Farrell gave me a look. He was sitting in the wing chair my father usually sat in when he visited. Rosie was asleep on the floor with her head on his right foot.
“You don’t?”
“Nope.”
“That’s funny,” Farrell said. “I would have said you were someone would remember how many fillings she had.”
“Six,” I said.
“Un huh.”
“Jermaine say anything else?” I said.
“Says he was just trying to scare you. He wasn’t trying to shoot you.”
“And you believe that?”
“Sure,” Farrell said. “Would Jermaine lie?”
&nb
sp; “Silly me,” I said. “Of course not.”
“How come you don’t want to give up the whore’s name,” Farrell said.
“I don’t think she’s involved. If you question her, she’ll get scared and never talk to me again.”
“And?”
“And I kind of like her.”
“Well, we can come back to her if we need to,” Farrell said. “You have a theory?”
“Sure.”
“Oh good,” Farrell said.
“I think it’s part of the whole thing with Gretchen Crane and Mary Lou Goddard and Lawrence B. Reeves.”
“Those cases are closed,” Farrell said.
“According to you. Not according to me.”
“So, even if they weren’t, what’s it got to do with Jermaine?”
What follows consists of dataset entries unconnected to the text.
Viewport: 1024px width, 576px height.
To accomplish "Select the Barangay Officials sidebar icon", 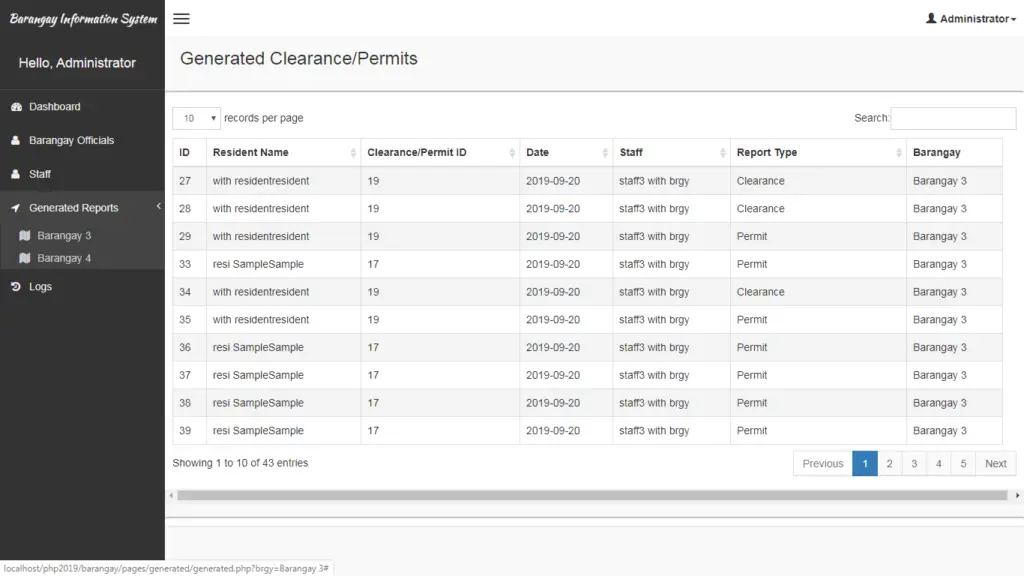I will coord(15,140).
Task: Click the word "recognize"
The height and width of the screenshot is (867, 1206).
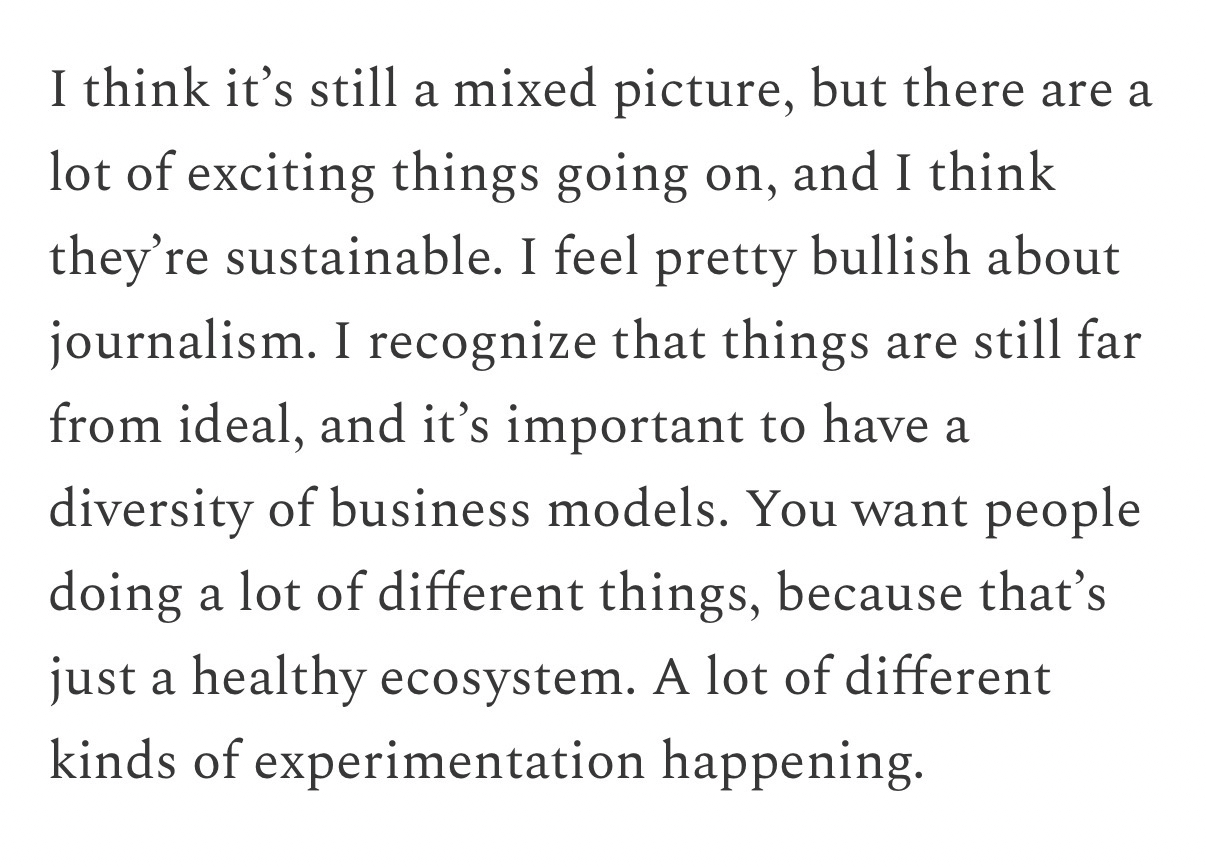Action: 485,343
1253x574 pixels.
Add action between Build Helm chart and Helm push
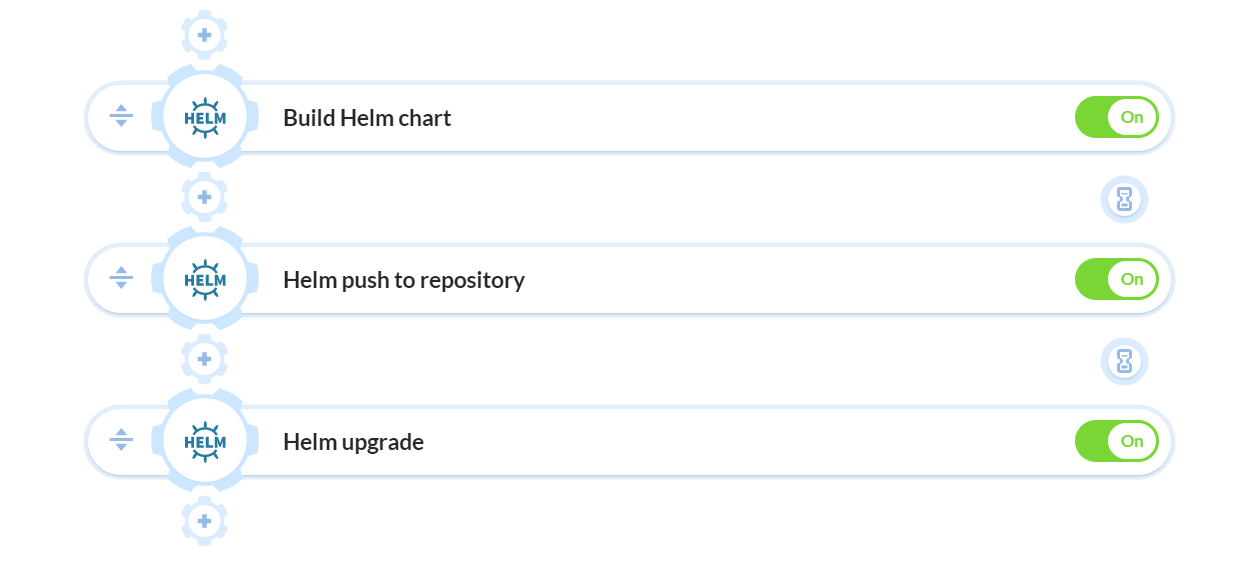(x=204, y=197)
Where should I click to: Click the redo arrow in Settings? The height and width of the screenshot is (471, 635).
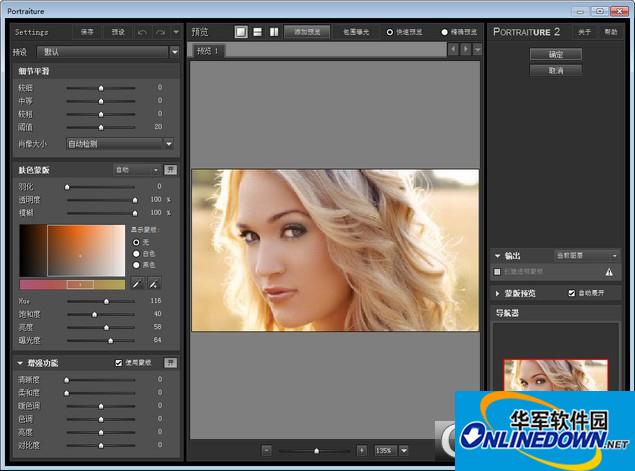click(160, 32)
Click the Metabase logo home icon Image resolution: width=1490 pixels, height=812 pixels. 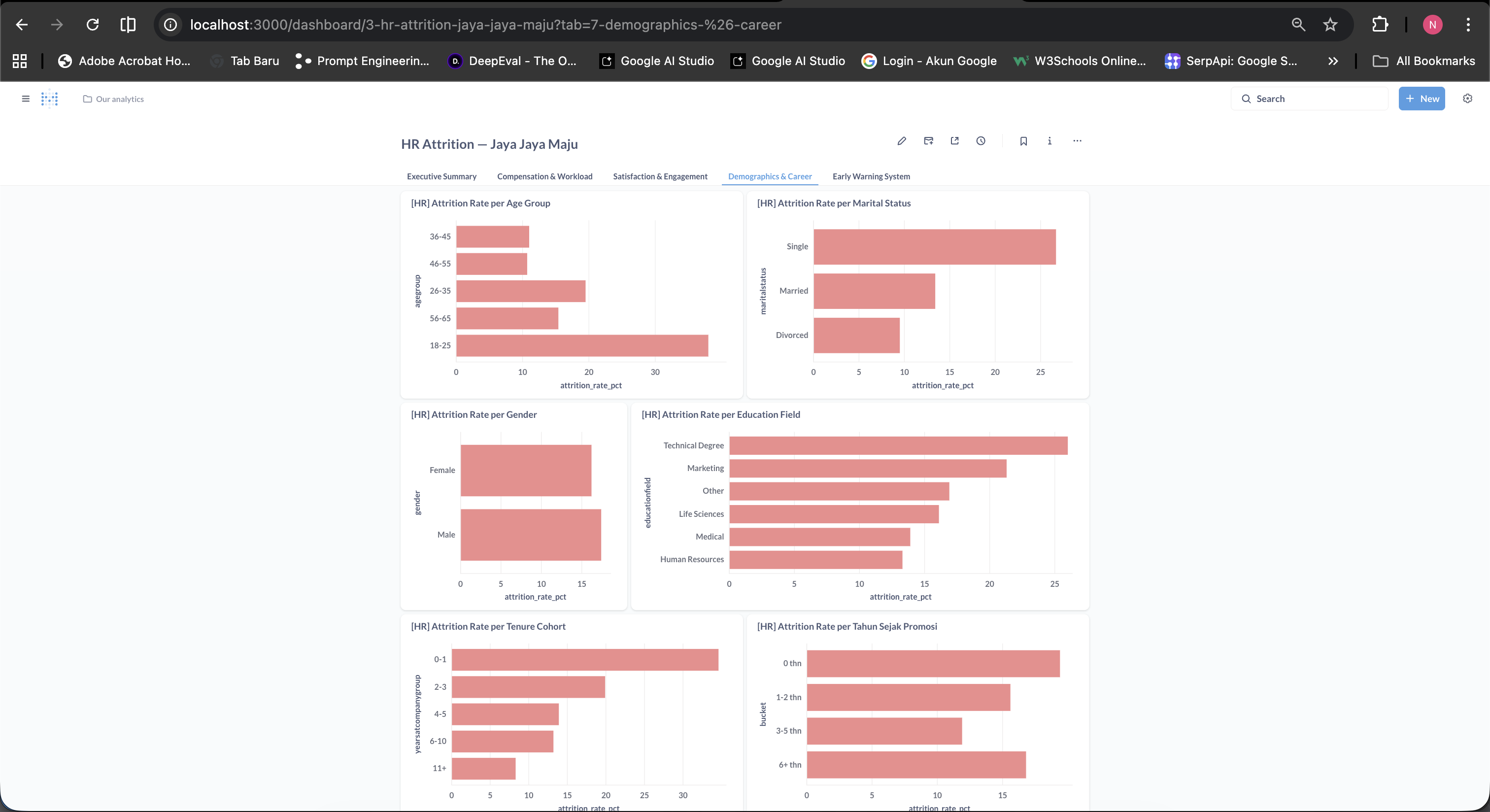(50, 99)
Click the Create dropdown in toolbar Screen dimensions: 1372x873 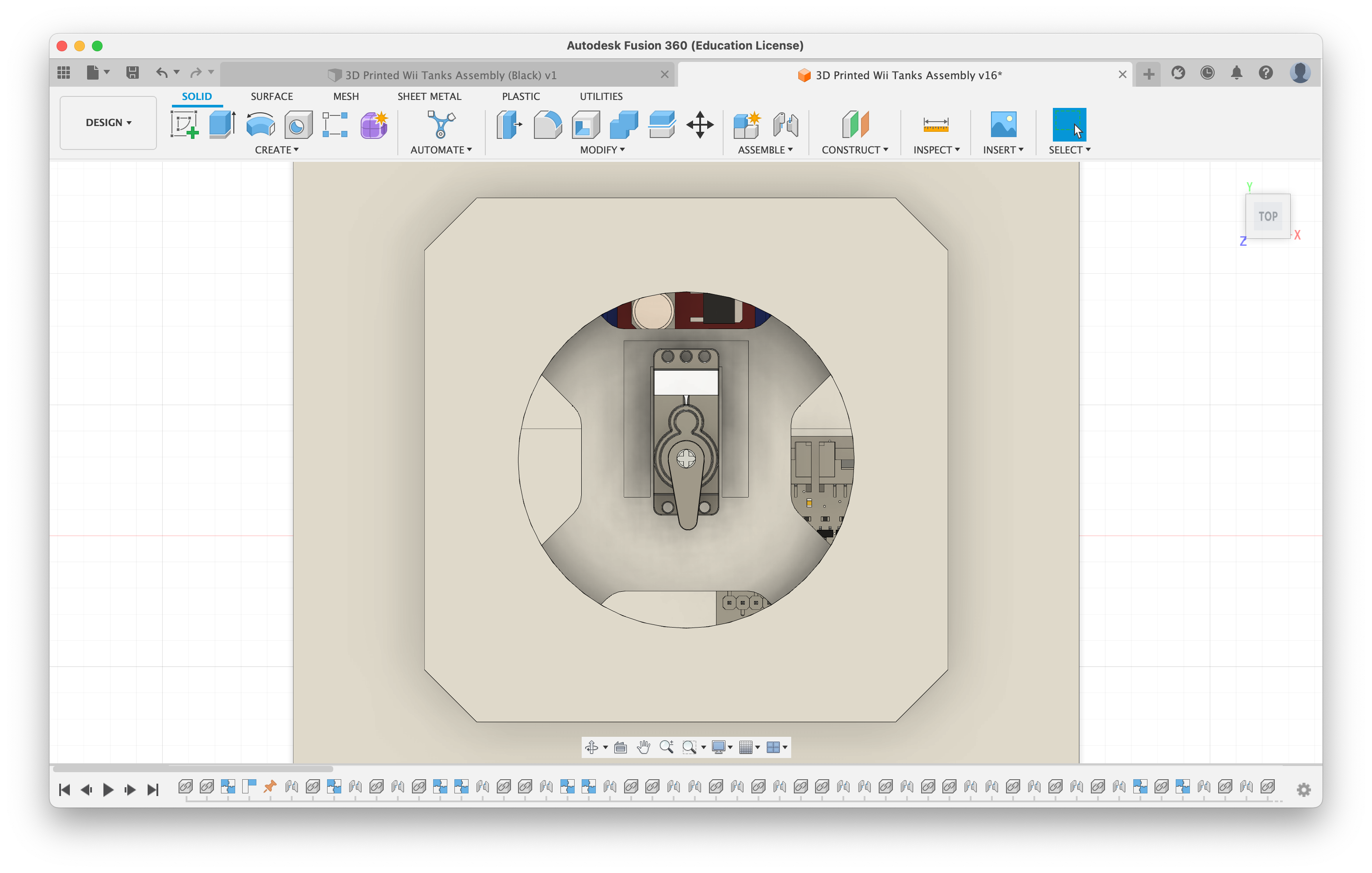click(278, 150)
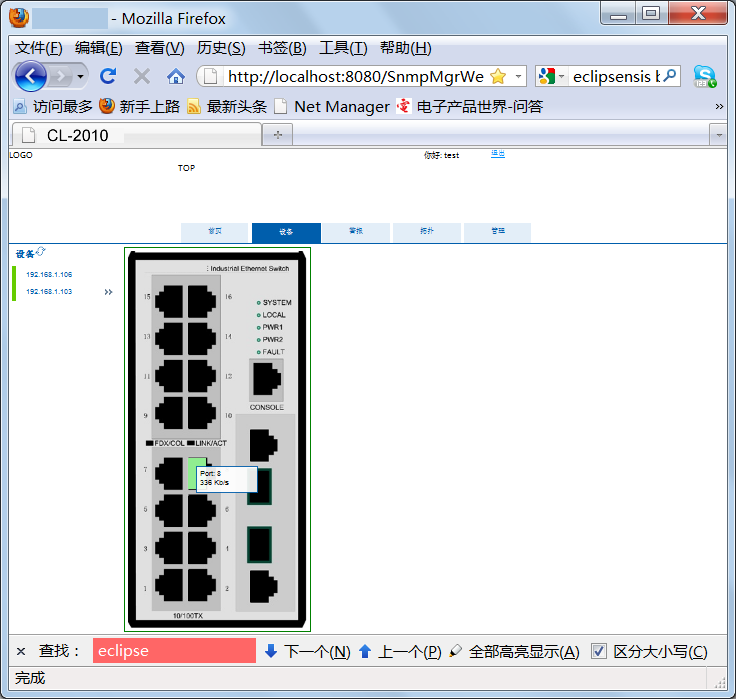The width and height of the screenshot is (737, 699).
Task: Toggle the 区分大小写 checkbox
Action: (599, 651)
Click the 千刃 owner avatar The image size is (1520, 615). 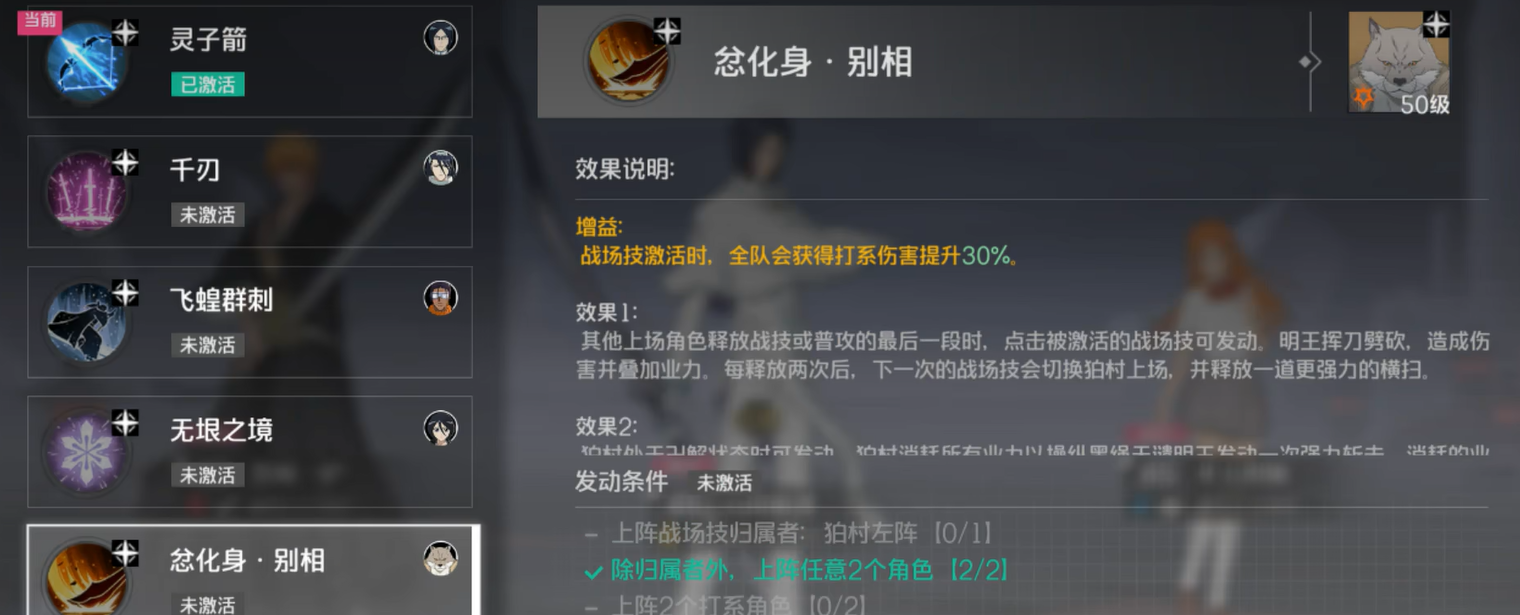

“I have ‘messed’ with one of Jermaine’s girls, several times over the last several weeks. Why did Jermaine wait until now?”
“Procrastination?”
“I think I touched a nerve.”
“Jermaine’s nerve?”
“I don’t know what nerve I touched yet. But I think there might be a Tony Marcus connection.”
“That’d be fun,” Farrell said. “Why do you think so?”
“Jermaine works for Tony,” I said.
“Every pimp in the city works for Tony,” Farrell said.
“Jermaine is sort of middle management,” I said. “He’s been auditioning to run the, ah, prostitution division, for Tony.”
“You think Tony ordered the hit?” Farrell said.
“Maybe.”
“Besides the fact that Jermaine is upwardly mobile,” Farrell said, “you have anything else to make you think Tony sent him to shoot you?”
I tried to look enigmatic.
“Woman’s intuition,” I said.
Farrell looked down at Rosie, still sleeping on his foot.
“‘Woman’s intuition,’” he said.
“I have some vague suspicions,” I said, “about people who may be entirely innocent. Until I’m more sure than I am now, I don’t want to let you guys trample on their flowers, so to speak.”